憧れと思い出、お店のはなし。

うだるような暑さ、

こんな日はクーラーでひんやりしたお店で、静かにパソコン作業。

 

お店はこの5月で丸6年を迎え、7年目の夏が始まりました。

たまたま見つけた近所の物件、ここに変なお店が出来てしまうくらいなら、私が可愛いお店をやってやる!と半ば強引に、そして唐突に始めたお店です。

(まあ6年くらいやれば良いだろう)と始めてみれば、思いのほか6年という月日は大人にとっては短いもので、

いまだに色々悩みながら、毎週お店を開けています。

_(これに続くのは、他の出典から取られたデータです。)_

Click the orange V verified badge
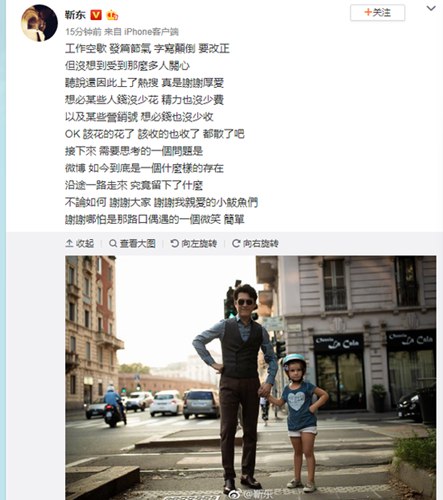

お店を始めるまでは、何かが足りない、もっと何かができる、それは何なのだろうとモヤモヤと考えていましたが、お店を持ってからはその妙なモヤモヤは無くなりました。

私はモノが作りたいのではなく、モノがある世界観を見せたかったのだなーと腑に落ちました。

 

お店っていいな、チャンスがあればやってみたいな、

例えば高校生の時の授業中、

大学生の時バイトしながら、

ふとした折にたまに頭の隅の方にポっと湧いて出る、それは儚い夢のようなものでした。

決してその目的のためには努力をしない、ちょっとした憧れです。

 

一番に思い出すのは高校の帰り道、地元の駅前のホテル1Fにある雑貨屋さんのこと。

お店のお姉さんがとても素敵に見えて、そのお店で買い物をする自分の事すら誇らしく思えました。

お財布にお店のポイントカードを必ず入れていて、全部貯まるととっても嬉しかった。

二つめのお店は、ロンドンのKings Roadのお店。

テムズ川を挟んだ対岸に住んでいたので、街中から帰る途中のバスから右手にこのお店を見て、

左折するとぱっと景色が開け、テムズ川の水面がキラキラと輝いている、私にとってはその情景とともにあるお店です。

お店は高級なお店が並ぶエリアにあったので、到底私が買えるようなものは無かったのですが、

それでもぽつぽつとオモチャみたいな安いものも置いてあって、

その安価なオモチャですらもそのお店にあると宝物のように見え、

なけなしのお金で高まる想いとともに購入していました。

何も買えないから用事がないと恥ずかしくてお店に入れなくて、

閉店してからポツンとショーウインドウ―だけが照らされている、

シャッター越しのお店の前で、素敵だなあ、と佇んだ夜も一度や二度ではありません。

 

お店を始めるときは、このロンドンのお店の事をまず設計のIMAさんに伝え、

幸いにもIMAさんもお店をご存知で、少ない予算で私の夢を現実に近づけてくださいました。

お店は、売っているモノはもちろんですが、立地や内装、お店にいる人、色んな要素があるので、私が憧れたお店に私が追いつくことはできませんが、

あのお店が私の心を揺さぶったように、

来てくれた誰かの記憶に残り、懐かしい思い出とともにこのお店も存在してくれたら良いのにな、

と思いながら今日もお店を開けています。

 

今週もよろしくお願いいたします。